Mais um detalhe: se você é programador jr. você pode ser um jr. na plataforma JEE, JSE, JME, enfim, você escolhe, mas é recomendável que entenda um pouco das outras plataformas, porém você tem que ser especialista em uma delas. Em alta hoje temos JEE e tudo indica que JME ja está dando seu start com a TV Digital.

Vamos lá:

Para ser um programador jr. Java recomenda-se:

  1. Saber o conteúdo da SCJA. Se tirar a certificação será melhor para você, pois poderá testar o quanto você sabe e o que precisa dar mais uma estudada. Para o mercado essa certificação não vai mudar muito sua vida profissional.

  2. Saber o conteúdo da SCJP a fundo, programar sem dificuldades com base no conteúdo dessa certificação, ou seja, saber usar: threads, generics, O.O, Wrappers, IO, etc.

  3. Ter um conhecimento razoável da API JavaSE. Criar um formulário, uma caixa de texto, botão e gerar actions. Tipo de coisa básica como desenvolver uma calculadora. Enfim, testar seu knowledge.

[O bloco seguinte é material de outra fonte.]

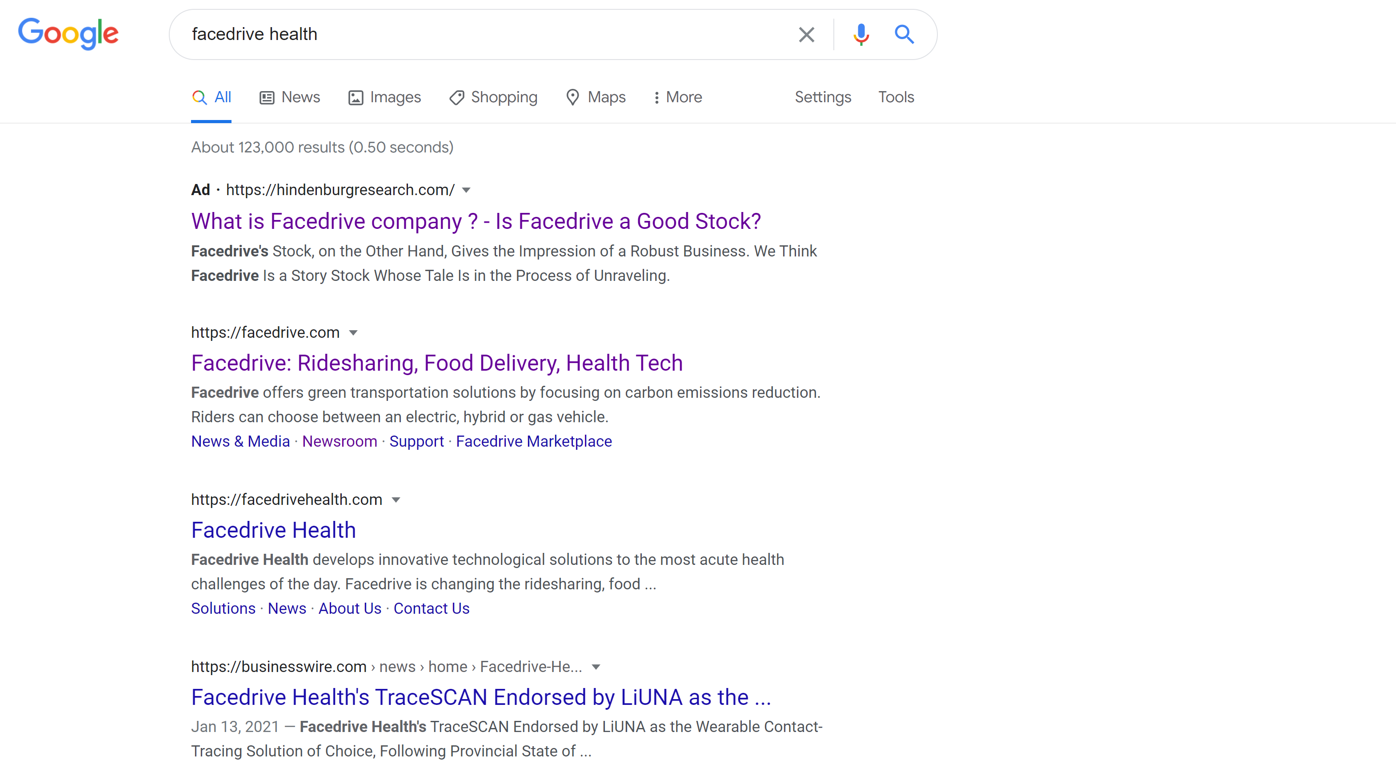Expand dropdown arrow beside facedrive.com URL

coord(353,333)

  4. Apenas coloquei esse tópico para reforçar, mas é obvio que precisa saber O.O de verdade, tem que estar na veia, porque será a base para o aprendizado.

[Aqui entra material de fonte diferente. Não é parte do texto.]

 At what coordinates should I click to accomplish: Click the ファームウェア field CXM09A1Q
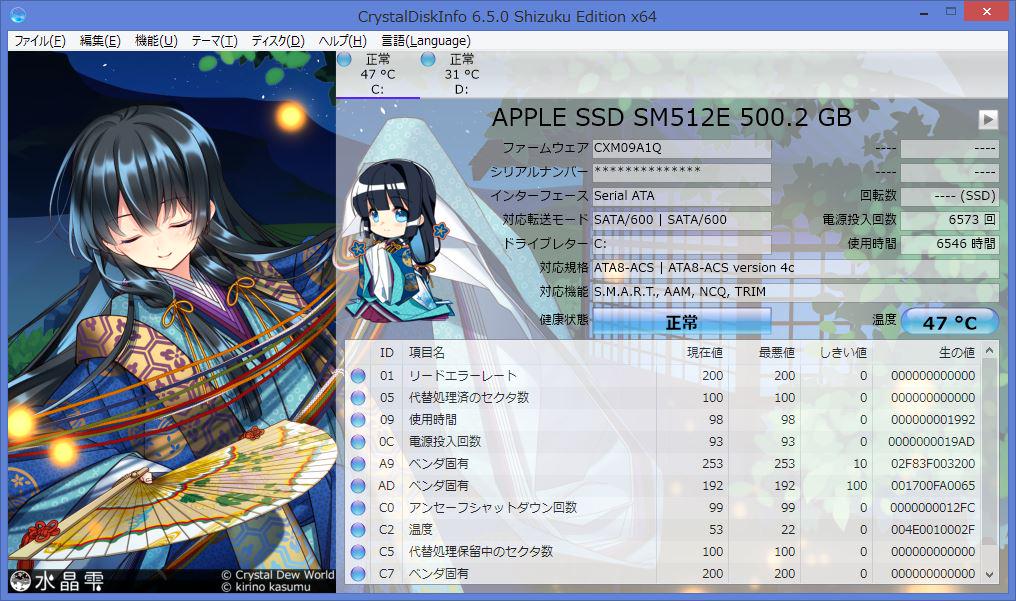(681, 148)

  5. Saber um pouco de SQL é recomendável, ser leigo é que não ficaria bem, mas ter noção e ser capaz de executar os comandos mais simples, vai soar bem. Se você não tem isso no seu curso de T.I na faculdade, cobre para ver em algumas das aulas de BD.

  6. Entender os conceito de BD,. Você pode até não ser um expert em como criar conexões de sua aplicação java com um BD, mas saber ler os relacionamentos é requisito. Um programador que não conhece chave estrangeira, chave primaria etc, é complicado, pois isso é a base da base de saber algo sobre BD.

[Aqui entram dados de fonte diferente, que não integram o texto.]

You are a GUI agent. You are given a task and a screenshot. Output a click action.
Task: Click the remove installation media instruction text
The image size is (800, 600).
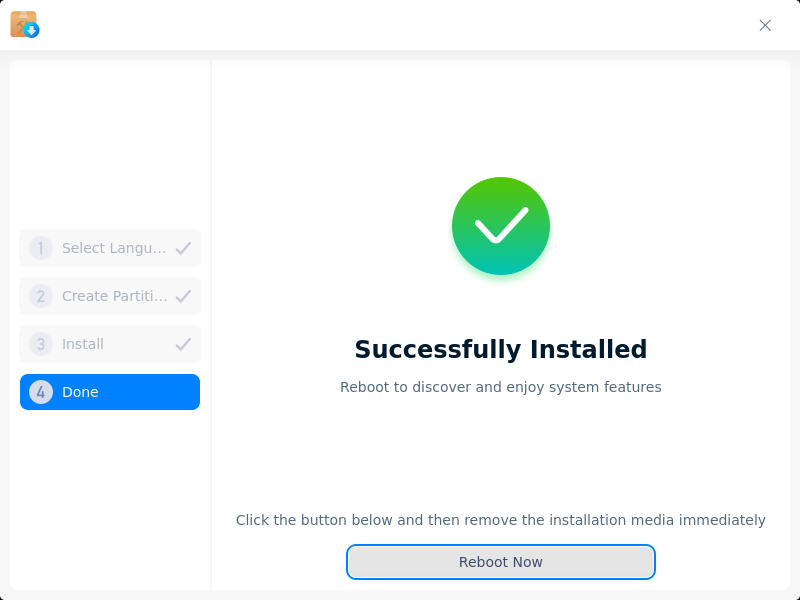[x=501, y=520]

  7. Dar uma estudada em como funciona o JDBC e fazer algumas brincadeiras. Um livro que ensina bem legal como mexer com JDBC é dos irmãos Deitel.

  8. Conhecer basicamente como funciona uma aplicação JEE.

  9. Saber um pouco de HTML e XML, conseguir ler codes, mesmo que tenha algumas dificuldades.

  10. Conhecer a fundo as principais IDEs usadas nas maiorias das empresas (Netbeans e Eclipse). Não se trata apenas de instalar e configurar a IDE e sim de como instalar um plugin. Como montar um ambiente JME, JSE ou JEE? Como gerar um javadoc de sua app, tendo como base as recomendações da Sun? Seu javadoc tem que ter como objetivo que qualquer outro programador que venha ter acesso consiga ler e entender sua aplicação sem precisar ter acesso a ela em primeira instância.


Essas são as dicas e os skills para ser um full jr. e que vai ajudar muito durante um processo seletivo. Claro que há mais skills que pode ser inserido. Não podemos esquecer que estamos falando de tecnologia, que é algo dinâmico, a API que você estudou ontem, hoje pode está obsoleta. Outra situação que temos é quando uma nova tecnologia foi lançada e essa pode ser inserida como pre-requisito para um jr. Quem define isso é o mercado (exemplo: saber AJAX).

Um dica é: se você fizer uma boa faculdade, a metade desses assuntos já devem ser comuns, e que para completar a formação jr. não vai faltar muito, apenas alguns pontos que podem ser desenvolvidos em pouco tempo, porém isso vai de cada aluno. Quando falo “boa faculdade” não estou citando as mais conceituadas do país e sim como foi a procedencia do profissional como aluno durante os 4 anos. Estudei apenas para passar nas materias? Aí que vai estar a diferença. Claro que quando se estuda em uma boa faculdade, a opção “apenas passar nas matérias” fica bem mais difícil para os alunos que adoram fazer isso.

Fique atento às mudanças no mercado. É aqui onde sua carreira mora.

Bem, vou ficando por aqui com mais uma dica de carreira profissional. O objetivo deste post é ajudar aqueles ainda que estão montando seus objetivos para 2009 e o plano de carreira. Então acredito que as habilidades descritas acima são pré-requisitos para entrar como programador jr. Java.